### Exercise materials
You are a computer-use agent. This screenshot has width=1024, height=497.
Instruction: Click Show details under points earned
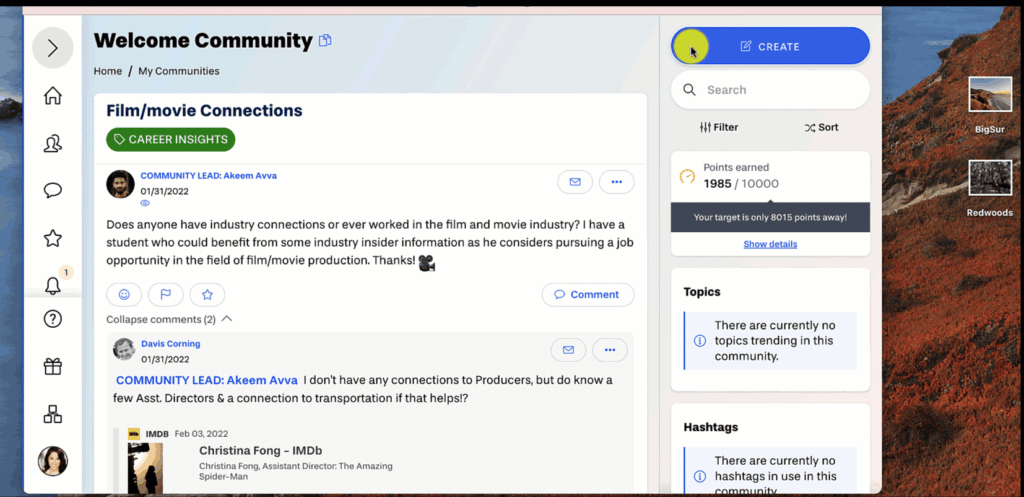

--

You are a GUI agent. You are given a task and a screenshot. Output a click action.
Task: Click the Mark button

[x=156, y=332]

---

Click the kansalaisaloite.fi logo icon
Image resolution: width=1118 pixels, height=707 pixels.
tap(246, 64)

### Assignment
Given the records above, reproduce precisely and only the lines between the line holding "You are a computer-use" and the line holding "Instruction: Click Show", inclusive.

### Solution for this task
You are a computer-use agent. This screenshot has width=1024, height=497.
Instruction: Click Show details under points earned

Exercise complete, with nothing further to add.